Anyone know of a good way to automatically clean up MS DNS records for VPN users? Our users are never on for more than eight hours at a time and aging/scavenging just isn’t the best solution for such an aggressive timeframe.
I find myself constantly going into DNS and looking for duplicates and deleting them so PDQ will work correctly. We use Pulse Secure for VPN.
Have the DHCP remove the DNS entry when the lease expires?
I had this same issue, on the network adapter for the VPN, IPv4 properties, DNS tab, Check the box to “Register this connection’s addresses in DNS.”
Only way I could find to do this remotely is by modifying the rasphone.pbk file. This is the non-optimized code I used.
#Prompt for IP or name
$ComputerName = Read-Host "Please enter a computer name or IP"
Clear-Host
#Retrieve currently logged on user
$Username = ((GWMI -Computer $ComputerName Win32_ComputerSystem).Username) -Split '\\'
$Username = $Username[1]
#Build path to file.
$RASPhoneBook = '\\' + $Computername + '\C$\users\' + $username + '\Appdata\Roaming\Microsoft\Network\Connections\Pbk\rasphone.pbk'
$RASPhoneBook
#Need to build file verification
#Change flag on file.
(Get-Content $RASPhoneBook) -Replace 'IpDnsFlags=0', 'IpDnsFlags=3' | Set-Content $RASPhoneBook
I just did a PDQ scan across the VPN subnet, and I’d plug the IP addresses it found in manually.
I managed to successfully resolve this. This may be useful to others having this issue, it’s not clear and the documentation on use cases aren’t great.
So basically our VPN appliance doesn’t just relay DHCP requests, it proxies them so that all lease requests appear to come from the inside interface of the appliance entirely. This severs the link between the requestor and provider and dynamic DNS cannot remove the entry once the lease is removed.
The solution was to move DHCP inside to a MS DHCP server. But that wasn’t all. I also had to create a service account and on the advanced tab of IPV4 for the server enable “DNS Dynamic Update Registration Credentials” This option will allow the DHCP server to add an ownership entry to the DNS record so that it has permission to delete the record when the lease is removed. (If you run Failover for DHCP these settings need to be on each scope/server)

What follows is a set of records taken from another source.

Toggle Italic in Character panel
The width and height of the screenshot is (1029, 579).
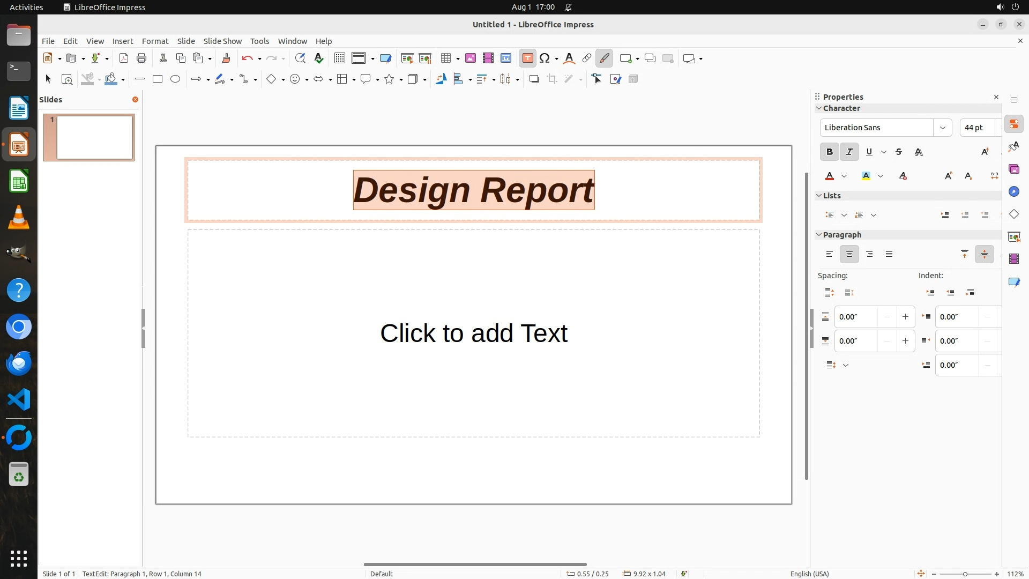[x=849, y=152]
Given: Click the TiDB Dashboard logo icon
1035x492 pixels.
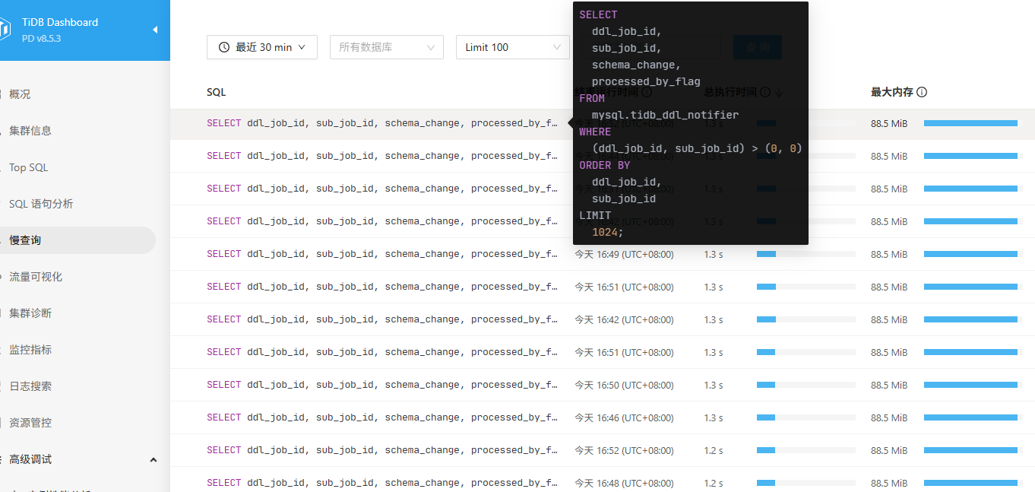Looking at the screenshot, I should (4, 30).
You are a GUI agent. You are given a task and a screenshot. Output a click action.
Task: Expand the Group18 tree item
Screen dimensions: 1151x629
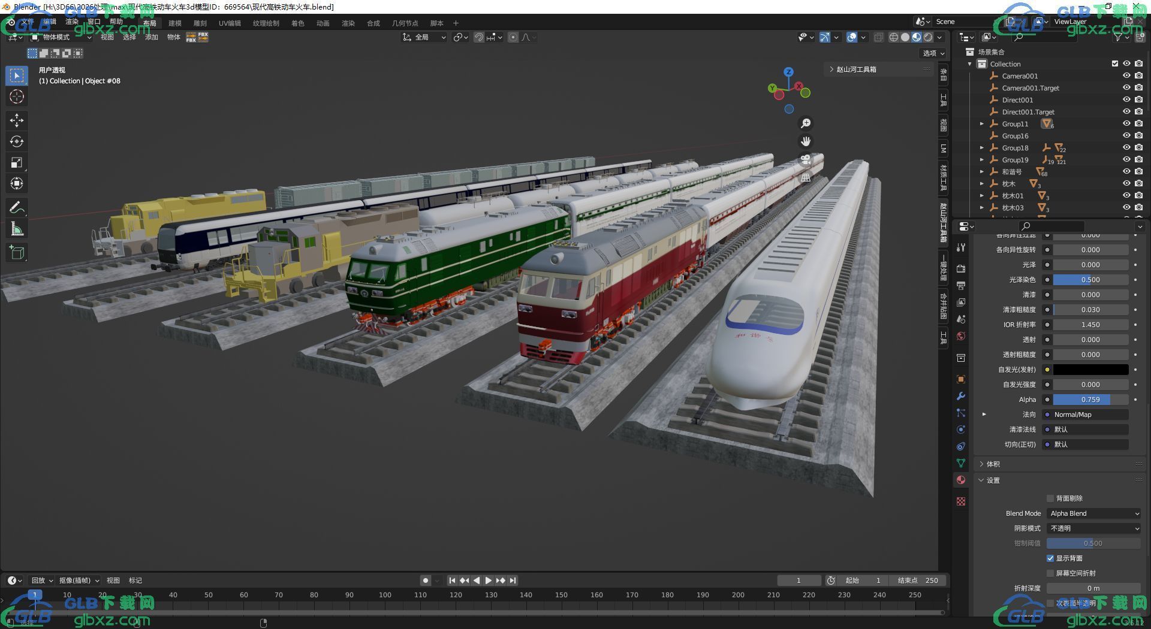[982, 148]
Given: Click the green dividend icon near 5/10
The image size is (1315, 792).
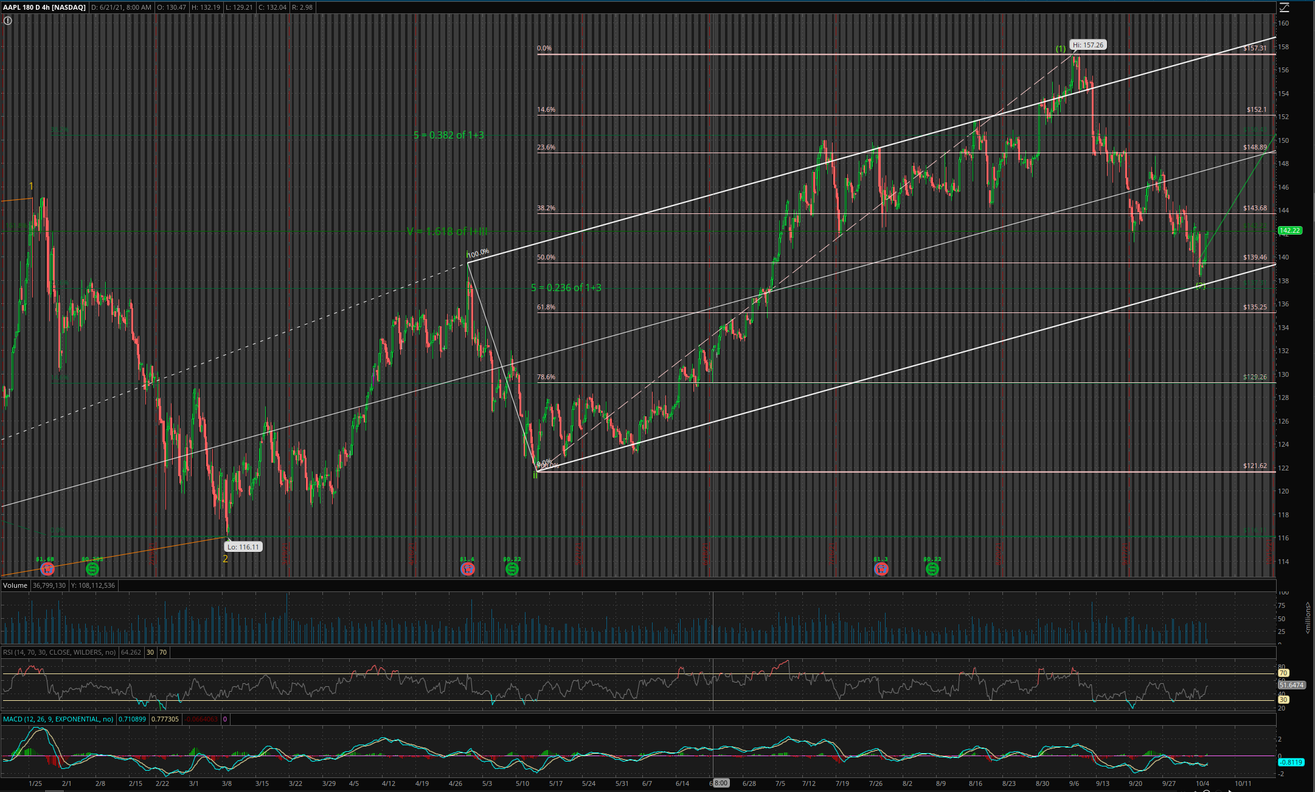Looking at the screenshot, I should point(512,569).
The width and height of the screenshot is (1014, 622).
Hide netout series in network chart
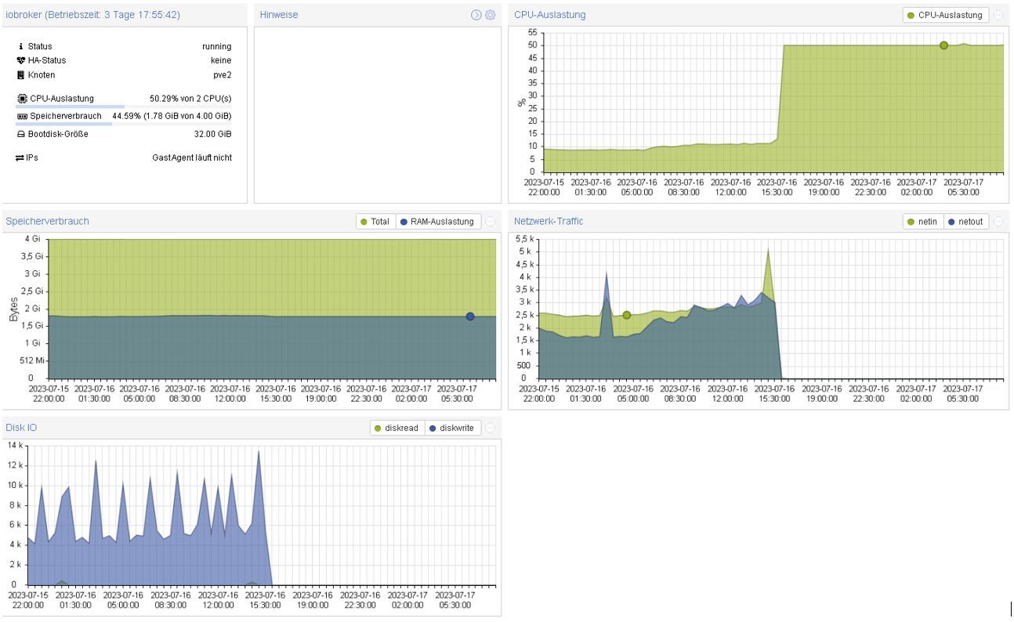point(966,222)
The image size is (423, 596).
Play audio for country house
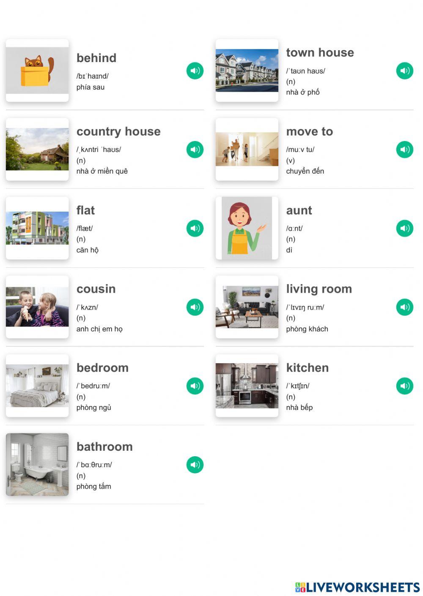click(195, 150)
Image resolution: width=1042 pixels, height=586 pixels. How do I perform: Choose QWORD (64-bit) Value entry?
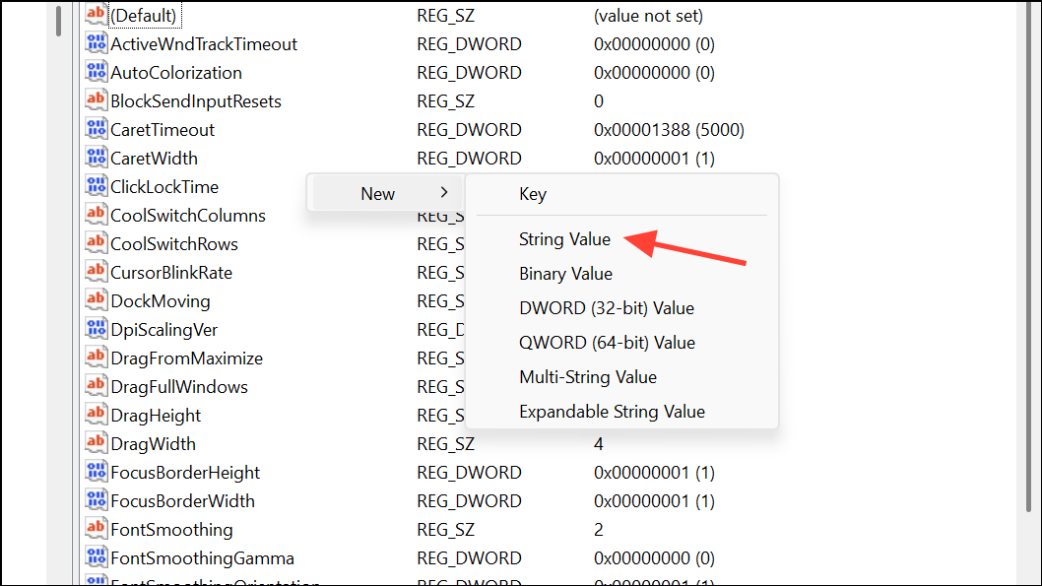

At first, I enabled Dynamic updates to always dynamically update DNS records and to remove the lease when done. And it still wasn’t working. I checked the DHCP log and saw the DNS record update was failing. I checked the security of the DNS entry and saw my registration account wasn’t there.
I had to enable DHCP name protection on the scope. It turns out that the VPN appliance orphans the DHCP/DNS update relationship completely. MY DHCP scope has to completely own the DNS record created by the DHCP lease. Once I enabled name protection, the records started to show ownership from the service account and DNS entries are removed instantly on lease termination/expiration.
It took a good amount of labbing and staring at wireshark captures to figure this out, I hope someone finds this useful.
Thanks for all your replies, it seems as though moving DHCP from the VPN appliance to a machine running MS DHCP will be the best option.
Lots of options there for DHCP/DNS records I didn’t realize were there.
Can you use a different DHCP server for the VPN subnet? I use checkpoint as our VPN and I have the option to configure a scope just for VPN users and checkpoint deletes the lease after the max login time, in our case its 12 hrs.
Uncommon answers:
PDQ should handle stale addresses - it will test all addresses it finds. In Options->Preferences->Scanning, make sure “Ping before scanning” is enabled, and Wake-on-LAN scanning is disabled.
Never used Pulse Secure as a VPN (i always create openvpn servers) , check in the server settings if you can force clients to flush the dsn records.
A lot of VPN solutions dont use MS DCHP server, but hands out VPN IPs from an internal list. (OpenVPN based solutions).
DHCP leases and DNS entries are two separate things.
That doesn’t help with PDQ if there’s a stale entry for two machines with the same IP.
Pure OpenVPN should be able to use some external scope and DHCP, no?
I get that. I am guessing that you don’t have your DHCP Server or servers clean up leases and purge dns entries after they have expired?
Do you have dynamic DNS updates enabled?
The Pulse secure appliance is the DHCP server and does not have those options.
Can you post a screenshot of any relevant GPOs?